Bis zu 500 Gläubige finden maximal in der Leonberger Stadtkirche Platz. Doch so viele sind es selten, nur zu den hohen Kirchenfeiertagen füllt sich der Raum, an normalen Sonntagen sind nicht mehr als die heute erlaubte Anzahl. Mit einem großen Andrang hat Dekan Vögele für heute nicht gerechnet. „Viele sind noch vorsichtig“, sagt er. Immerhin 69 Besucher sind es an diesem Tag geworden.

Die Sitzplätze sind mit nummerierten grünen Zetteln gekennzeichnet. Auf ihnen muss sich jeder namentlich und mit Anschrift registrieren, damit im Falle einer Ansteckung die Infektionskette genau nachverfolgt werden kann.

Drei Personen pro Sitzbank

Jetzt sitzen alle ruhig auf ihren Plätzen, niemand spricht. Eine etwas beklemmende Atmosphäre ist es. Gefeiert wird der erste evangelische Präsenz-Gottesdienst seit der Mitte März verordneten Kontaktsperre. Und auch wenn vieles anders ist, so sind doch die Gemeindeglieder froh wieder auf der Kirchenbank sitzen zu können. Gemeindegesang allerdings ist nicht erlaubt, und das ausgerechnet am Kirchenmusiksonntag, an dem üblicherweise die musikalische Lobpreisung im Mittelpunkt steht.

Doch das Team um den Dekan und der just an diesem Sonntag unter großem Applaus zum Kirchenmusikdirektor ernannte Attila Kalman zeigen sich kreativ: Den sängerischen Part übernimmt die Tochter des Dekans, Catharina Vögele, die von Zeichen der Hoffnung auf steinigen Wegen singt, begleitet am E-Piano von Attila Kalman. Auch für die nächsten Sonntage sind Auftritte von Solisten eingeplant.

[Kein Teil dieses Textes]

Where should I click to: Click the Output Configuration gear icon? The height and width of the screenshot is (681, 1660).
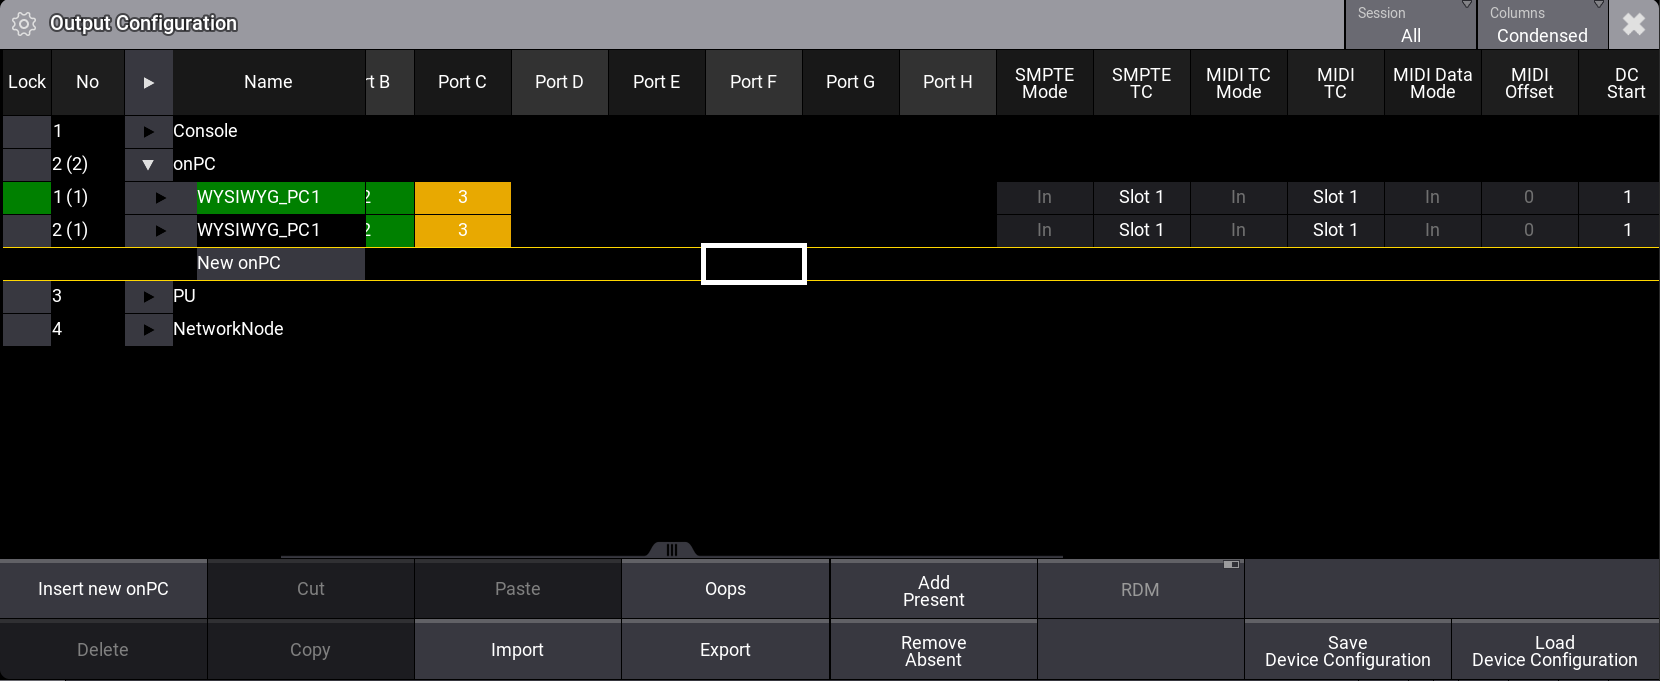coord(24,24)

Das kommt gut bei den Besuchern an.

Besucher loben Organisation

Dennoch ist die Stimmung nach dem Gottesdienst beim Verlassen der Kirche verhalten, aber alle sind voll des Lobes für die gute Organisation. Die Infektionsmaßnahmen finden die Besucher gerechtfertigt. Sie seien sehr gut umgesetzt, es sei trotzdem feierlich gewesen, auch wenn der Gottesdienst kürzer war als üblich und alle sind froh, dass der Kirchgang überhaupt wieder möglich ist, auch wenn einigen das Singen der Gemeinde fehlt.

Doch die Zwangspause bot der Kirche auch die Möglichkeit, neue Formate zu entdecken, wie jetzt der musikalische Solovortrag, den es sonst nur an hohen Feiertagen gibt. Und noch eine erfolgreiche Neuerung: Zu Ostern gab es drei Online-Gottesdienste, die jeweils bis zu 850 Mal angeklickt wurden. „Gemeindeglieder, die aus gesundheitlichen Gründen gar nicht mehr persönlich in die Kirche können, konnten so wieder am Gottesdienst teilnehmen. Vielleicht können wir das gelegentlich wieder anbieten, wenn auch der Gottesdienst von Angesicht zu Angesicht durch nichts ersetzt werden kann“.